Supporting Reflection and Forward-Looking Reasoning With Data-Driven Questions
For designers of human-AI decision-support systems, this work provides initial frameworks and tools to encourage reflection, though it is incremental and early-stage.
This paper addresses the problem of over-reliance on AI recommendations by promoting critical thinking through data-driven questions. It presents a question taxonomy, a medical prototype with clinician feedback, an LLM-based question generation method, and a cognitive engagement scale.

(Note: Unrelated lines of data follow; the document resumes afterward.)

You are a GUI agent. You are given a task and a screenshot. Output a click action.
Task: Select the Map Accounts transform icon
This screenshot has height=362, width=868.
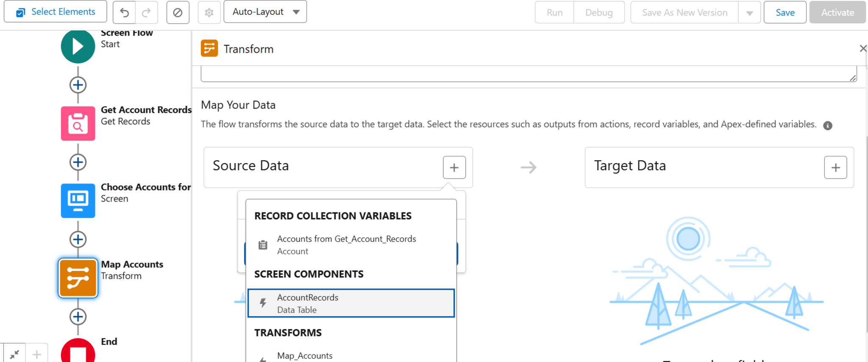coord(78,278)
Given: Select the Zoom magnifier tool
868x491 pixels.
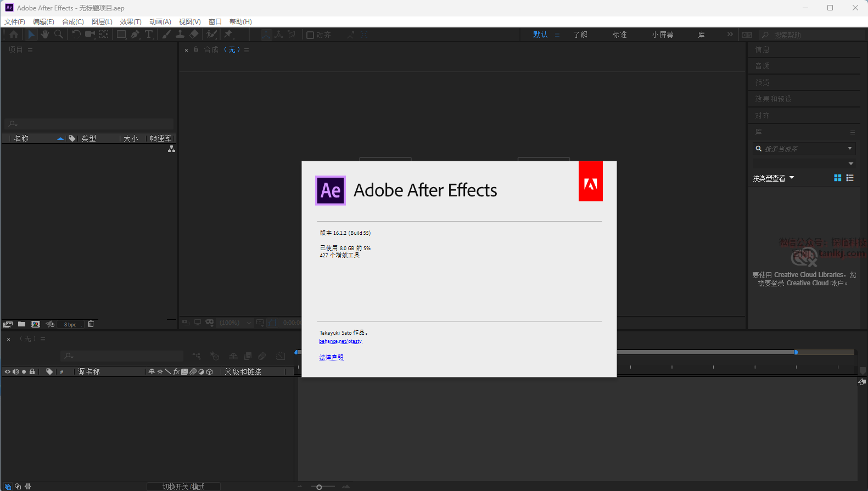Looking at the screenshot, I should point(59,35).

Many generative AI systems as well as decision-support systems (DSSs) provide operators with predictions or recommendations. Various studies show, however, that people can mistakenly adopt the erroneous results presented by those systems. Hence, it is crucial to promote critical thinking and reflection during interaction. One approach we are focusing on involves encouraging reflection during machine-assisted decision-making by presenting decision-makers with data-driven questions. In this short paper, we provide a brief overview of our work in that regard, namely: 1) the development of a question taxonomy, 2) the development of a prototype in the medical domain and the feedback received from clinicians, 3) a method for generating questions using a large language model, and 4) a proposed scale for measuring cognitive engagement in human-AI decision-making. In doing so, we contribute to the discussion about the design, development, and evaluation of tools for thought, i.e., AI systems that provoke critical thinking and enable novel ways of sense-making.